Jerry Patterson Doesn’t Speak for Texas Landowners (Day 29)

Jerry Patterson, The Texas Land Commissioner, who is in charge of public lands in the state recently wrote an op-ed slamming out-of-state “eco-anarchists” in East Texas attempting to halt TransCanada from building the southern leg of the Keystone XL pipeline. What he didn’t expect was the backlash from all the real Texans who opposed a muli-national corporation seizing Texas property for their profit.

Editors from across the state hit back against Patterson in defense of the landowners. Patrick Williams of the Dallas Observer wrote, “Texas Land Commissioner Jerry Patterson certainly has some definite ideas about who’s a Texan, and his definition doesn’t include a whole swath of East Texas folks who oppose the Keystone Pipeline Gulf Coast Project… Those East Texas landowners whose property is being taken include plenty of Frito-pie eatin’, Roger Staubach-lovin’ Texans. The tiny towns of Reklaw, Alto and Gallatin, which have joined a Sierra Club lawsuit against the U.S. Army Corps of Engineers trying to halt the pipeline’s march, are in Texas.
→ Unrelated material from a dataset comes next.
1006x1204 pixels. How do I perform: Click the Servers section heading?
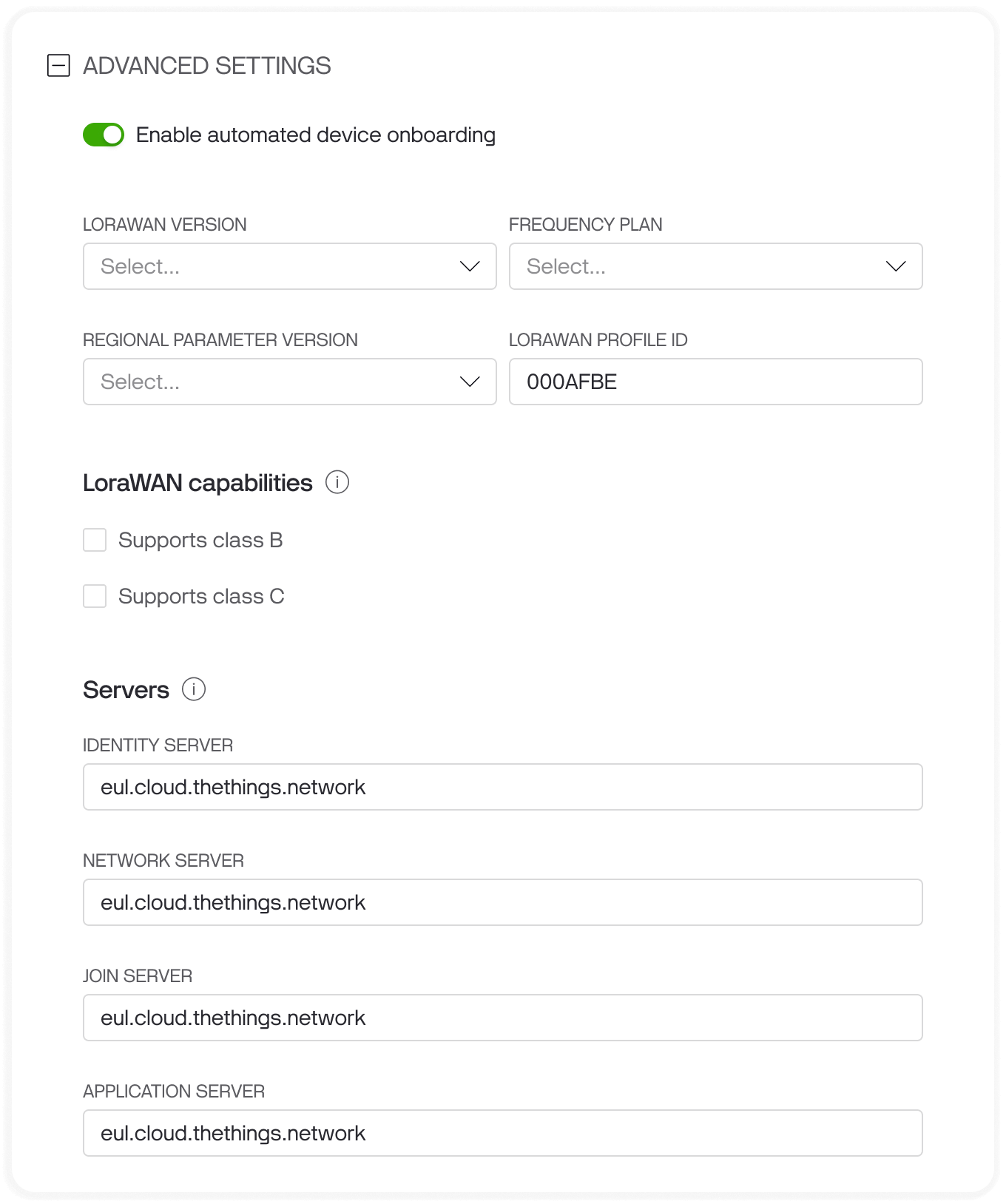click(x=126, y=689)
So are a whole bunch of citizens who fear that the pipeline, designed to carry corrosive oil-bearing tar sands at high pressure down from Canada to the Gulf, will leak and poison their land and water supply.”

Meanwhile, Tod Robertson of The Dallas Morning News had this to say: “I had expected a much more sophisticated and well-informed defense from Patterson. Instead, he resorted to a tired and inaccurate portrayal of the pipeline opponents as members of a lunatic fringe. ‘Eco-anarchist’ outsiders (Northern Yankee types) who just don’t get what Texans are all about. Patterson thinks Texans stand for land confiscation in the name of a foreign company’s profits. He thinks we would willingly give up our houses, front yards, grazing pastures and beaches in the name of a private company’s pursuit of profits.”
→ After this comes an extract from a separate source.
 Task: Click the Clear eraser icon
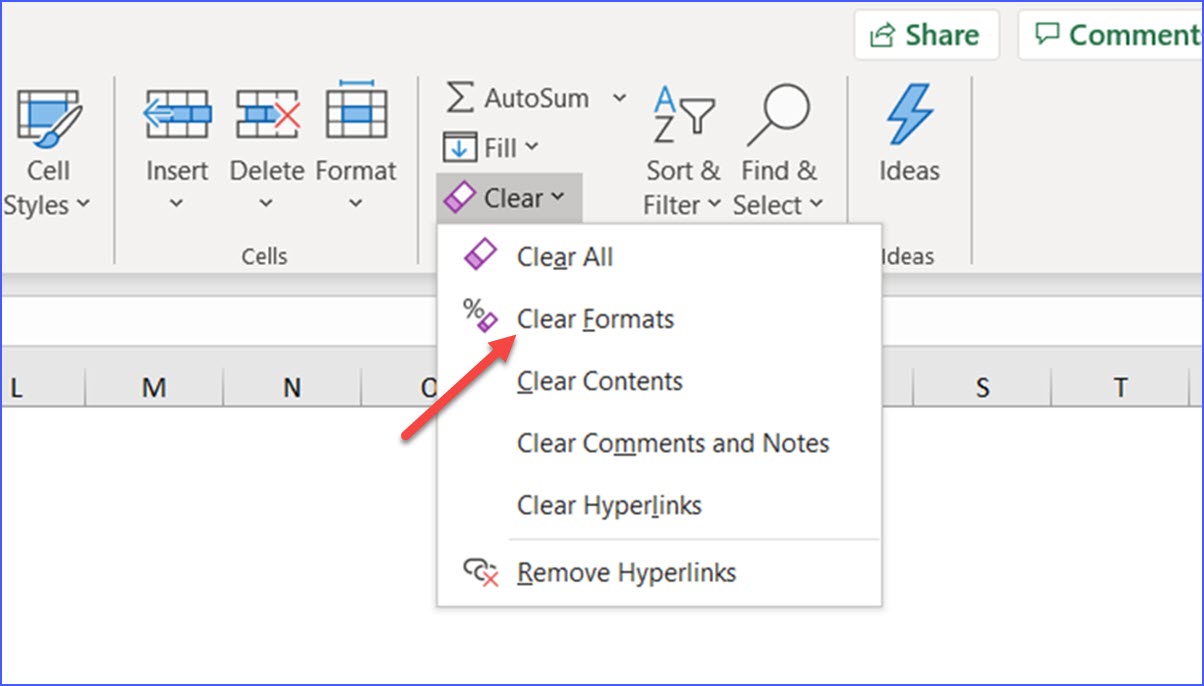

Much of Patterson’s comments stem from a recent incident as the editorial board of The Austin American-Statesman pointed out. “Eleanor Fairchild recently spent a night in jail. The 78-year-old grandmother was arrested after she stood with “eco-anarchists” against the Keystone XL pipeline’s construction in East Texas,” they wrote. “Fairchild’s contribution to eco-anarchy? Trespassing — on a piece of her own farm a Texas court condemned at pipeline builder TransCanada’s request.” In conclusion they wrote, “Still, there is no right more sacred to Texas landowners than the right to control their property as they see fit. The public good must occasionally trump individual rights, but Texas landowners concerned about a foreign company trampling their property rights aren’t anarchists, eco or otherwise. They’re proud residents of a state that values property rights – proud residents of a state that should guarantee their right to challenge a pipeline company’s attempts to take their land. And they should be able to do so without being called names by a state official.”

Actress and activist Daryl Hannah explained her involvement in Fairchild’s protest and why she think we all need to be concerned about TransCanada’s Keystone XL tar sands pipeline, whether we live in Texas or not in an op-ed in The Guardian.

UPDATE 10/22/12 5:00PM: Two Letters to the Editor were printed today in the Dallas Morning News in response to the Land Commissioner Jerry Patterson’s op-ed on the blockade.

Jerry Patterson, you are an elected official and representative of the state of Texas where I have lived for the past 26 years. I must say that your statement regarding the individuals protesting the Keystone Pipeline construction project was one of the rudest rants I have ever seen by an elected official in his professional capacity.

Not only did both letters call Patterson’s comments an embarrassment, but they called him out for not representing the people of Texas as an elected official.

Although I do not consider myself part of the “lunatic fringe” and have never resorted to chaining myself to a tree, I am very concerned about the blatant disregard for environmental concerns by Texas public officials that continue to allow fracking and transporting large amounts of oil sands across private and public land.

As “land commissioner,” I would have hoped for a person who respects the land and Texas values and culture as he states he does.

UPDATE 10/24/12 8:00PM: The letters in defense of Tar Sands Blockade’s coalition of landowners, landowner advocates, and climate justice organizers just keep rolling in.

Lee Monroe, a retired NASA engineer, wrote an Op-Ed for MySanAntonio.com a few days ago, too. He had a choice analysis when he stated:

Thus, Patterson’s label of “environmental lunatic fringe” for the participants of this movement refers to scientists as well as those not stuck in the Middle Ages who accept science, and to those concerned about the future of the planet and its habitability for humans and to those concerned about the use of eminent domain for a foreign company using American land not in the interest of Americans.